Work instruction: Your task is to reproduce, verbatim and without pictures, the lines from the opening of the listing through the line containing "Task: Click the search magnifier button".

Data:
++++++++++
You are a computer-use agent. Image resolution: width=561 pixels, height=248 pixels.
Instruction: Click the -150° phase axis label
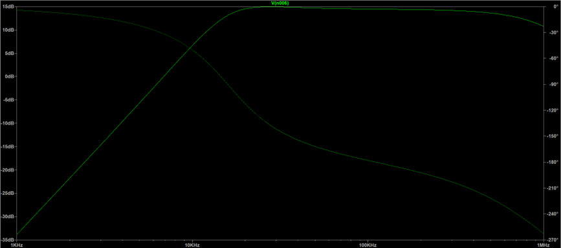coord(553,137)
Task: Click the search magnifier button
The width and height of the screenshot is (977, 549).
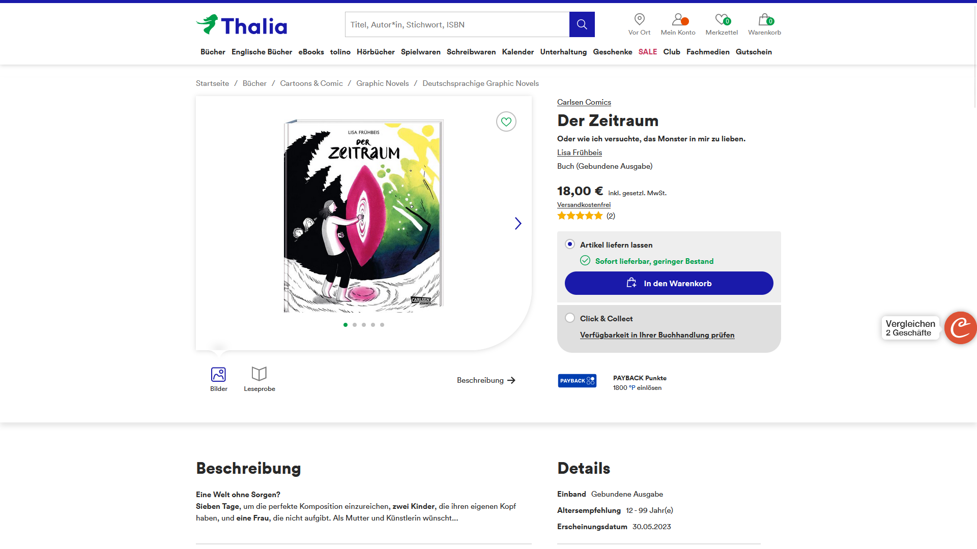Action: [x=582, y=24]
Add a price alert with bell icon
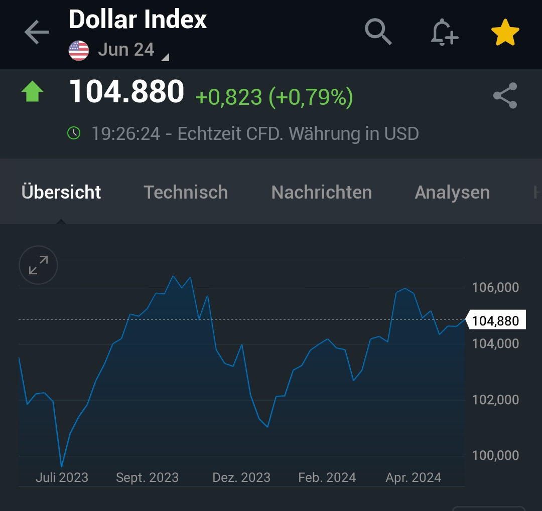 coord(444,33)
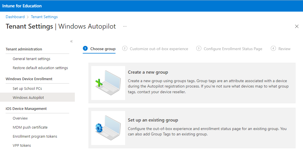Click the step 4 Review circle
Image resolution: width=303 pixels, height=164 pixels.
tap(273, 48)
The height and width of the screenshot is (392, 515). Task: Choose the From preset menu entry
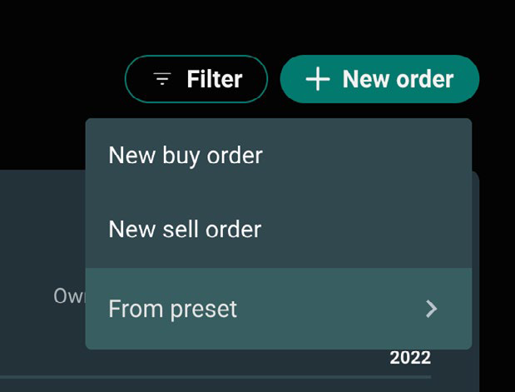(x=279, y=309)
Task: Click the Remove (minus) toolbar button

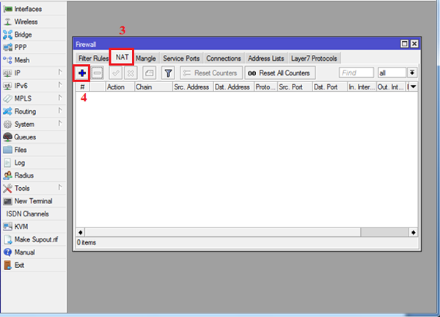Action: 98,73
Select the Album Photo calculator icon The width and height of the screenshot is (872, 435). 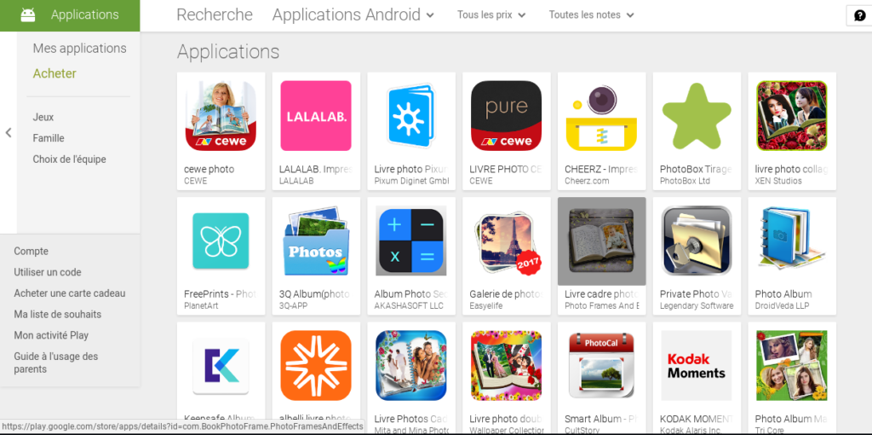411,241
++++++++++
Finished exercise:
You are a computer-use agent. Image resolution: width=561 pixels, height=248 pixels.
Instruction: Click the -150° phase axis label
coord(553,137)
Task: Click the search magnifier button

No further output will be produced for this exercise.